The contracting authority can automatically apply full marks on price, to the bidder that scores the highest, but the same rules do not apply to quality.
Example:
Bidder | Price (40%) | Quality (60%) | Total (100%) |
Bidder 1 | 28% | 50% | 78% |
Bidder 2 | 35% | 40% | 75% |
Bidder 3 | 32% | 39% | 71% |
Price adjustment
Bidder 1 is the highest combined scorer. But the Contracting Authority can award 40% to the highest scoring bidder on price, moving Bidder 2’s scores to 40% price and 40% quality totalling 80%.
Quality adjustment
In that scenario Bidder 1 would achieve 28% price and 60% quality totalling 88%.
Question
Why do contracting authorities not offer the same rules for quality as they do for price?
Action
Is there a case to make sure that if contracting authorities offer this scoring mechanism on price, they must also offer it on quality? Otherwise, it will provide a loophole for contracting authorities to get around the changes to price versus quality balance when the Procurement Act 2023 goes live in February?
2. Feedback and scores
When bidders complete the scored stages of a bid process, those that do not make it through the SQ/Second Stage to the next round receive feedback and scores, but those that the contracting authority puts through to the next round do not.
This also applies to the Final Stage where the losing bidders receive scores, feedback, and benchmarking against the winning bidder, but the winning bidder just receives a letter that they have been successful, and the contracting authority intends to appoint them
The issues this causes
When bidders that make it through the SQ/Second Stage ask for feedback/scores, contracting authorities often reject this request saying it is back to a level playing field. However, the contracting authority has this information; they produced it for all bidders, so why give it to losing bidders and withhold it from the others? Bidders need to be able to understand and assess their positions.
Example bidder scores at SQ Stage:
Questions | Bidder 1 score | Total available scores |
Q1 Methodology | 14% | 15% |
Q2 Programme | 8% | 15% |
Q3 Resource | 6% | 10% |
Q4 Social value | 10% | 10% |
Q5 Carbon Net Zero | 10% | 10% |
Total | 48% | 60% |
If the bidder makes it through to ITT with these scores, but the contracting authority only tells them they scored 48% out of 60%, this gives them a false impression that they have little to improve on at the next stage and that overall, they scored well. But if the contracting authority’s view is that the bidder cannot meet the programme and doesn’t have the adequate resource, the bidder is not equipped with this knowledge and will continue to provide the same timescales and staff at the next stage. These procurement exercises can be a huge financial commitment to bidding organisations and it should also give them the ability to assess and balance their chances of being successful at the end and decide whether to continue or not.
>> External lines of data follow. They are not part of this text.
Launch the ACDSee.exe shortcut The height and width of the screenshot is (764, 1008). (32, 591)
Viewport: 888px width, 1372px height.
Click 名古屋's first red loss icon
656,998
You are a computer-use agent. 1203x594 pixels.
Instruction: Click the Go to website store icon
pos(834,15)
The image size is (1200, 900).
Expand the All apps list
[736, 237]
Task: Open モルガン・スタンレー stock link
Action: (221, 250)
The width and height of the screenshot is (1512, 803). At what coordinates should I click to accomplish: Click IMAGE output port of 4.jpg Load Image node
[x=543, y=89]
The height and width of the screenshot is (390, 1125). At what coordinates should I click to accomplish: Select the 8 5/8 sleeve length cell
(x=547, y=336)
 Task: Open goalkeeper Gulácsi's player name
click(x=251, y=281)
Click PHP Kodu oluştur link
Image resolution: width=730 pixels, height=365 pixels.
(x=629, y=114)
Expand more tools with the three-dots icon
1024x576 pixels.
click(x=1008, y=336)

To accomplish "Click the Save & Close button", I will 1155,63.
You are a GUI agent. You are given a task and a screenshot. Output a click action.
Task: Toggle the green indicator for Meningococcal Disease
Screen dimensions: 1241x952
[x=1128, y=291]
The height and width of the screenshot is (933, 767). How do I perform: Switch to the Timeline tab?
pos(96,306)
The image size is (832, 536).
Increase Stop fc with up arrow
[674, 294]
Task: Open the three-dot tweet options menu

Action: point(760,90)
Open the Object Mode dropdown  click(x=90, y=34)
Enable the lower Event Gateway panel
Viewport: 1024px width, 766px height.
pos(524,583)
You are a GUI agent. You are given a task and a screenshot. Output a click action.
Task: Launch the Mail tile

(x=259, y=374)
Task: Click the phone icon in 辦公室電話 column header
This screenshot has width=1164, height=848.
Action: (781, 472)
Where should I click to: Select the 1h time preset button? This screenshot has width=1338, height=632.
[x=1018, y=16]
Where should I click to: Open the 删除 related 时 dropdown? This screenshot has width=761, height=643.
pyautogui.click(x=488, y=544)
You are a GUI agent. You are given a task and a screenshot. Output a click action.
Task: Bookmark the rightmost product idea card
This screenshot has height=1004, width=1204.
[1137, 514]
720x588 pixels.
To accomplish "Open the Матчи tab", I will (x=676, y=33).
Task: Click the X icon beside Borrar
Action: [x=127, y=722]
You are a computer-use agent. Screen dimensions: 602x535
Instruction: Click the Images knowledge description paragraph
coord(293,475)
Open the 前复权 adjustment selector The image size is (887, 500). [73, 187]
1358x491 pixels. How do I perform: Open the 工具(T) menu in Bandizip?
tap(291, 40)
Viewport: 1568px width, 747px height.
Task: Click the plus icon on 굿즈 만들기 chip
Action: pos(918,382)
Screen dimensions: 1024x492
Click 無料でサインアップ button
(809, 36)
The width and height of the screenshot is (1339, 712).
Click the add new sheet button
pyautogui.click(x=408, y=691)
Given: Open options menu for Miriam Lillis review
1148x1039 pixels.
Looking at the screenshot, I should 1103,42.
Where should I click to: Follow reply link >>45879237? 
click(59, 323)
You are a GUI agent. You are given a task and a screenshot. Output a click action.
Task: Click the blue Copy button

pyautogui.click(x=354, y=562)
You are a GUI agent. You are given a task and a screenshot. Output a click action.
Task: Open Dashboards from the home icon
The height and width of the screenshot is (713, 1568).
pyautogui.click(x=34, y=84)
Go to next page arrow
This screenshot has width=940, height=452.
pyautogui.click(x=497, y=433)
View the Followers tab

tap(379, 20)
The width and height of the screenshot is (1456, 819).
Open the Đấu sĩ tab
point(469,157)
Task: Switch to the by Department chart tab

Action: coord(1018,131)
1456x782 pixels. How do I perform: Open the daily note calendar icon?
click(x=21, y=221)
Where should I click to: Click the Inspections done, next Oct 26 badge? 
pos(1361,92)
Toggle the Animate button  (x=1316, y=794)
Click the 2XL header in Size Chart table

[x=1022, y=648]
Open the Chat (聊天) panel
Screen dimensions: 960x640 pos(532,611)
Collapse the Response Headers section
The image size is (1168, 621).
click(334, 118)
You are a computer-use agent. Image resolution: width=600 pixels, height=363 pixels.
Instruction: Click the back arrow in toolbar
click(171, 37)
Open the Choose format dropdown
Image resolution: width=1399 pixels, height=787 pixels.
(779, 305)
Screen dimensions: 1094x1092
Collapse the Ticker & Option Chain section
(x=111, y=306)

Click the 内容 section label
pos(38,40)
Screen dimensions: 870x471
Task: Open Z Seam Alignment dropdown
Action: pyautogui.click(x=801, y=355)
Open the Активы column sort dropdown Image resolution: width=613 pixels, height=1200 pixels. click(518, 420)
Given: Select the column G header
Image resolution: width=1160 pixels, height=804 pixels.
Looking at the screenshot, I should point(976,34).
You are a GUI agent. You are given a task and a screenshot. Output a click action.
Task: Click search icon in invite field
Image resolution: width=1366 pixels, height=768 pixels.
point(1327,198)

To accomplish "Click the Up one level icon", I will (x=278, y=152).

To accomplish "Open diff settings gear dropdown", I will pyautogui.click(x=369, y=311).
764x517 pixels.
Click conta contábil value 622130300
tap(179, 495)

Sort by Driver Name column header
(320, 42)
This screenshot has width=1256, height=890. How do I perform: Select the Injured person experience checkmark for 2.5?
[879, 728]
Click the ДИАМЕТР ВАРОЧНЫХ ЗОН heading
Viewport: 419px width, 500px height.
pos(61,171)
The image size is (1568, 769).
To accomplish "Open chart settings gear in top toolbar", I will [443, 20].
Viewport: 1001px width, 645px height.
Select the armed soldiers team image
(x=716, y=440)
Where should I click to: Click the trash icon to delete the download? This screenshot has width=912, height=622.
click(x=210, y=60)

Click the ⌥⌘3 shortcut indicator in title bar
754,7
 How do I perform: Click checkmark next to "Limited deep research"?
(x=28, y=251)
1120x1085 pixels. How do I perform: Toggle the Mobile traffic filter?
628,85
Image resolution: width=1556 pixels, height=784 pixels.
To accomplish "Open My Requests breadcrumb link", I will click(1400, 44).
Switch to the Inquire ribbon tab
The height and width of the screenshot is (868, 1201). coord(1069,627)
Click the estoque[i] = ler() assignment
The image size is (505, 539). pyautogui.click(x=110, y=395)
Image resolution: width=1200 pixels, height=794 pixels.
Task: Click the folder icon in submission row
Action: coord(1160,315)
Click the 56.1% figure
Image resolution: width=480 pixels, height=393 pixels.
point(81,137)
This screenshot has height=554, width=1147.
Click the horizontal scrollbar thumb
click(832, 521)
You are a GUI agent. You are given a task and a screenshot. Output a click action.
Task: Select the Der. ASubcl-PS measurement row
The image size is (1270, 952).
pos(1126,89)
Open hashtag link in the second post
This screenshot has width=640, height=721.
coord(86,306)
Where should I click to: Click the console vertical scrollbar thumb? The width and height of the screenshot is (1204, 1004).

Similarly, if the winning bidder does not receive detailed feedback and scores that explains why the contracting authority selected them to appoint, they cannot learn where they scored well and higher than other bidders, and where they need to improve in the future.
Question
Why do bidders that do not make it through to the next round receive feedback and scores, but those that the contracting authority puts through to the next round do not?
Action
Can you adjust the regulations to state that a contracting authority must issue scores and feedback to all bidders at SQ/Second Stage regardless of whether the contracting authority invites them to the next stage or not?
This also applies to scoring and feedback for the winning bidder at the Final Stage.